4: Runtime helpers and scheduling

Two consumers ride the daemon without you calling /dispatch yourself: the async runtime helpers, and the scheduler.

4.1: The runtime helpers

Phlo's helpers for running a target out of band all use the pool when the app opts in, and fall back to a one-shot subprocess otherwise:

Helper Does
phlo_sync('Class::method', ...$args) Run a target and wait for its return value
phlo_async('Class::method', ...$args) Queue a target fire-and-forget; returns once accepted
await($job, $job, ...) Run many targets concurrently and collect their results
phlo_stream('Class::method', ...$args) Yield a target's output line by line

The opt-in is one constant in the app entrypoint:

phlo_app(
    id: 'Api',
    host: 'api.example.com',
    daemon: 3001,
);

With daemon set, the helpers dispatch by app path onto the pool; without it, they spawn a one-shot process exactly as before. The app code is identical either way, so adopting the daemon only changes throughput.

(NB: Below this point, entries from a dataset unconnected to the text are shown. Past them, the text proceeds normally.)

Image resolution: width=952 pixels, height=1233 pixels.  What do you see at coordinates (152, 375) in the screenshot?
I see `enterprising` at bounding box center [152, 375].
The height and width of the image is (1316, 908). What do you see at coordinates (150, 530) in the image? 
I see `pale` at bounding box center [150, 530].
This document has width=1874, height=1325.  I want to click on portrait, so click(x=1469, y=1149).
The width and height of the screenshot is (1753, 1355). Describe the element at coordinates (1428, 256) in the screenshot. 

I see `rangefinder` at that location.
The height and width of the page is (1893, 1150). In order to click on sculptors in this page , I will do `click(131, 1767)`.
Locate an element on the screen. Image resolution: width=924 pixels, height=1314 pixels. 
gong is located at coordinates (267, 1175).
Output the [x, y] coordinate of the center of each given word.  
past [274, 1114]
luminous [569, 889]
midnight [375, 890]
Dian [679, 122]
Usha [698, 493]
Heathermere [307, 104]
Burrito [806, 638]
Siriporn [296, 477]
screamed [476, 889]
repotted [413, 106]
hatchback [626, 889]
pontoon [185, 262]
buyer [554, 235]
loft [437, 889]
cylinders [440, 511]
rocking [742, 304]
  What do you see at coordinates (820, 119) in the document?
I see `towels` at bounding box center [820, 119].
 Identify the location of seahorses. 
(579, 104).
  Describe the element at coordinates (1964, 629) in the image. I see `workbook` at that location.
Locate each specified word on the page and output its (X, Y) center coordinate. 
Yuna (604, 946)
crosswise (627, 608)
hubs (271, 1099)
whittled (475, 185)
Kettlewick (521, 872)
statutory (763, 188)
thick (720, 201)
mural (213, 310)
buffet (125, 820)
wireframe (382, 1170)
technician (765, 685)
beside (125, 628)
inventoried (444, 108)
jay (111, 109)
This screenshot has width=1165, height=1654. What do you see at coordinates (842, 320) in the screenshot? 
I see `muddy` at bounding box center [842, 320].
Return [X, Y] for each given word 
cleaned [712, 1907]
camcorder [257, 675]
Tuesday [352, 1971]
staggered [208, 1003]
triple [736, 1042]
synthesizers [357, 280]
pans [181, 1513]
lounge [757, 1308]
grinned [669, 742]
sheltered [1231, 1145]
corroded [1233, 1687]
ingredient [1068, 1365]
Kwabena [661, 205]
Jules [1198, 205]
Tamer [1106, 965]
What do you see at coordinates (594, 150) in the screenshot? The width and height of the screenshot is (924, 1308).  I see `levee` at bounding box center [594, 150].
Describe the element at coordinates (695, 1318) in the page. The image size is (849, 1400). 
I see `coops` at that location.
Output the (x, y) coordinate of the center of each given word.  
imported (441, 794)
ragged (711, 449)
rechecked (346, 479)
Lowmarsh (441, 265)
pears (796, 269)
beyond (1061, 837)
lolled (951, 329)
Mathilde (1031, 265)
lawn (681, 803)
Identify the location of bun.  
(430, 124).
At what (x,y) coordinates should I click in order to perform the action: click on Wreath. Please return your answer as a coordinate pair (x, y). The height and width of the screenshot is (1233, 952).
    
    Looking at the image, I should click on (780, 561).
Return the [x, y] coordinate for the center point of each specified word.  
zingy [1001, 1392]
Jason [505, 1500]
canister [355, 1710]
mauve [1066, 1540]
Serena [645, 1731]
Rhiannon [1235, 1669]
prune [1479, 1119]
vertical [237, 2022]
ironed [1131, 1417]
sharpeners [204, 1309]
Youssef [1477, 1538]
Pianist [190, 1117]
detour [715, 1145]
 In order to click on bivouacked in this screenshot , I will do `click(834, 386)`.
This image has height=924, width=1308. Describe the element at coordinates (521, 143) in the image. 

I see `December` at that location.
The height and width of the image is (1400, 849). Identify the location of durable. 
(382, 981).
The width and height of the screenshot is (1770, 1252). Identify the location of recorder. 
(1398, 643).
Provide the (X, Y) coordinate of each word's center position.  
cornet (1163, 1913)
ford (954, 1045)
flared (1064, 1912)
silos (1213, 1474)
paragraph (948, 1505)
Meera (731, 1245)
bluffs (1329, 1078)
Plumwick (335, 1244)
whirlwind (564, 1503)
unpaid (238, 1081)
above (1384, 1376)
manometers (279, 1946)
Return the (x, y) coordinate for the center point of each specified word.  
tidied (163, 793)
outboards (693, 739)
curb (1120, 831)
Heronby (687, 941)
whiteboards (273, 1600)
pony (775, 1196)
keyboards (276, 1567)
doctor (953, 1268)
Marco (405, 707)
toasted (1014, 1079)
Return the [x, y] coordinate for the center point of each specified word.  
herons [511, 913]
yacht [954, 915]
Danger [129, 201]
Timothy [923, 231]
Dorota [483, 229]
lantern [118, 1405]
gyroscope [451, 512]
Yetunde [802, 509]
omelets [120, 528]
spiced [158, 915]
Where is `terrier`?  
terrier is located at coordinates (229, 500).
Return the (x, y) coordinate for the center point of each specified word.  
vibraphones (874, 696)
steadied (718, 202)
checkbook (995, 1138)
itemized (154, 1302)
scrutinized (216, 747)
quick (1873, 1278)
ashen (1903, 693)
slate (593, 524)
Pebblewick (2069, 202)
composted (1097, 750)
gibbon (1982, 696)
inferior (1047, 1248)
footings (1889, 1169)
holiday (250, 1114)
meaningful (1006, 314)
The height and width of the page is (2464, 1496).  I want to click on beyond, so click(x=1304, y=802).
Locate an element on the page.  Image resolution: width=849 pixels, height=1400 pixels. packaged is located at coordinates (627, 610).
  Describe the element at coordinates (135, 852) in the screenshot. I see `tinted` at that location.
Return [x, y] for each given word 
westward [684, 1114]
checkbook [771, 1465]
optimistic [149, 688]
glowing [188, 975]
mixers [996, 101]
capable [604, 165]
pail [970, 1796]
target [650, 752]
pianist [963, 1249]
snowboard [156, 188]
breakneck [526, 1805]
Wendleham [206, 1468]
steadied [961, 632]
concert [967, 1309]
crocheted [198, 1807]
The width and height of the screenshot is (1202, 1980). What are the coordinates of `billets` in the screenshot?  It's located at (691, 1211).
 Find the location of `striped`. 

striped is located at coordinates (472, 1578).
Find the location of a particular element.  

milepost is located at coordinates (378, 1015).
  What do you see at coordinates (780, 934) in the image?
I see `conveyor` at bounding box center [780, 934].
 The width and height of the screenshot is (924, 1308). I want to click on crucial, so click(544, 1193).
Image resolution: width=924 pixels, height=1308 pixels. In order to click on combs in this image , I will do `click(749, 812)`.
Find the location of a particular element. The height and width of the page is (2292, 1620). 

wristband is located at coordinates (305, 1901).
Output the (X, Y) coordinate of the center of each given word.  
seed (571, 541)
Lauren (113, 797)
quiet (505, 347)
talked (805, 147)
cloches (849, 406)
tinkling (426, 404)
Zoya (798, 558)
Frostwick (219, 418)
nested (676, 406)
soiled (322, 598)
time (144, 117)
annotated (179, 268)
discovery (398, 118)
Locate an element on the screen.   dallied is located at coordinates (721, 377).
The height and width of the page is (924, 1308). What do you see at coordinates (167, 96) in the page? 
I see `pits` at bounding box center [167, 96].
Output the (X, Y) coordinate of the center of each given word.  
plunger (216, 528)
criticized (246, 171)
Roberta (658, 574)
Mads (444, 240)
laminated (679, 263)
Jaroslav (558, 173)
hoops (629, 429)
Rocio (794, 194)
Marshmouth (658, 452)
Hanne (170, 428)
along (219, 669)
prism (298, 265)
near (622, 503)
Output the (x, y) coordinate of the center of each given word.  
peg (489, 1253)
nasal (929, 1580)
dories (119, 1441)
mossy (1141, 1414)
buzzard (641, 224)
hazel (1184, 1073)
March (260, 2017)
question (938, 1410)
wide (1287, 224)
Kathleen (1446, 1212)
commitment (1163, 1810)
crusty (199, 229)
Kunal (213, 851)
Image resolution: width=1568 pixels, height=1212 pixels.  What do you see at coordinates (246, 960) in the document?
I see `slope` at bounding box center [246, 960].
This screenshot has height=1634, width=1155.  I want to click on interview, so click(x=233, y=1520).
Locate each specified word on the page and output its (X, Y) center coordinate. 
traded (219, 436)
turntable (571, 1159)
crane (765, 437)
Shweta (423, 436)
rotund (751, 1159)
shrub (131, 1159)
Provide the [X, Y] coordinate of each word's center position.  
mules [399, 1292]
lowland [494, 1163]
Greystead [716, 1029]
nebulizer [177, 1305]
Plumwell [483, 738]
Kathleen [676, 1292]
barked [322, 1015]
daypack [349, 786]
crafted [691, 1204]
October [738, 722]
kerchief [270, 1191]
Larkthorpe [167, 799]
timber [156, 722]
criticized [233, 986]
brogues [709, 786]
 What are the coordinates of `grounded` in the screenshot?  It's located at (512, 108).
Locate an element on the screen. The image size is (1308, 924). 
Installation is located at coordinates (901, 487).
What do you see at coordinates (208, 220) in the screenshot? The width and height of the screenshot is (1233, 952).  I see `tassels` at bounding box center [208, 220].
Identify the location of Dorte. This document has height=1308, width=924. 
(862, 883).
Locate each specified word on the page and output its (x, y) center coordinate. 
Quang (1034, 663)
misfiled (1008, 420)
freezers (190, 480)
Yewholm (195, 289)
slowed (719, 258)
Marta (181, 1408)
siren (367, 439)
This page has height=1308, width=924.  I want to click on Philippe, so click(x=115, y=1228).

The gain is largest when one request fans out. await() over a hundred jobs is a hundred app boots on the one-shot path, but a hundred dispatches onto a resident pool with the daemon, bounded by the worker count instead of an unbounded burst of subprocesses:

$results = await(
    ['translate::run', 'nl', $text],
    ['translate::run', 'de', $text],
    ['translate::run', 'fr', $text],
)

4.2: Scheduling without cron

The daemon can run targets on an interval, which replaces the per-app cron entry behind the tasks resource. Each schedule entry is {app, target, every, build}: the absolute app.php path, the target, the interval in seconds, and whether to run it one-shot. Each fires on its interval with the first run one interval after boot, just like a cron tick:

[
    { app: '/srv/api/www/app.php',       target: 'tasks::run',  every: 60,  build: false },
    { app: '/srv/dashboard/www/app.php', target: 'fleet::poll', every: 120, build: true },
]

Everything downstream is unchanged: the same %app->tasks matching, the same due-check, the same on-disk state. Cron stays the fallback for hosts without a daemon; you pick one trigger, not both.